WHAT NEEDS TO BE DONE:
What you return must be the lines of the data that hold the word "Viewport".

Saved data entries
>>

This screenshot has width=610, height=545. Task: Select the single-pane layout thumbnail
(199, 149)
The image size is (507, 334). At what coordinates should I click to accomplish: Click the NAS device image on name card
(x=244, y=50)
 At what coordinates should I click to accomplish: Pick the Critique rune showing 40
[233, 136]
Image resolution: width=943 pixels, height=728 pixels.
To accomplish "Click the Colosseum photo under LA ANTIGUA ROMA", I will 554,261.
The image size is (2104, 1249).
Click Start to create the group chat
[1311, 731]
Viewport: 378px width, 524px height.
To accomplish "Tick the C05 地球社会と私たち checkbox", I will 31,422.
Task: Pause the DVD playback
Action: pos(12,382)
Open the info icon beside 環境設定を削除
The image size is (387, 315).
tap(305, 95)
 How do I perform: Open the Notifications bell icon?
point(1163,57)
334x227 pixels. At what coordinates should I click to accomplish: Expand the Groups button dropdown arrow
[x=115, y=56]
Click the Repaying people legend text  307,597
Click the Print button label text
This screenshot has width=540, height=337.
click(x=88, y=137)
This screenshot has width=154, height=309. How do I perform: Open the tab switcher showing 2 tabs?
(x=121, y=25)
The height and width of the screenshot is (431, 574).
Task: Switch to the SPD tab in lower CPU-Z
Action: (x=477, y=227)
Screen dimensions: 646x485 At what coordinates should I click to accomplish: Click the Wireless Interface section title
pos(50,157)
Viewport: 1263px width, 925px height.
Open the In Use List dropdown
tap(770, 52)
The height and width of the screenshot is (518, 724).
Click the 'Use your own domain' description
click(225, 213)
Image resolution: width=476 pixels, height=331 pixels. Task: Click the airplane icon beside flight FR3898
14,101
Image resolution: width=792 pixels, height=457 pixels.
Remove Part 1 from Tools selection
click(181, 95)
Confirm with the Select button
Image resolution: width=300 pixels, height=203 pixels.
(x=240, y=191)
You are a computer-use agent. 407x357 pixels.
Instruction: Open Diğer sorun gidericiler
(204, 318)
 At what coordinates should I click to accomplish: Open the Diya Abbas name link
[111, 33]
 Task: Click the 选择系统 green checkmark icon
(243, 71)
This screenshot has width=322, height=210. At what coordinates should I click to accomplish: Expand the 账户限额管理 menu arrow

<<

SOLUTION TO THE PROBLEM:
Viewport: 378px width, 524px height.
Viewport: 1263px width, 925px height.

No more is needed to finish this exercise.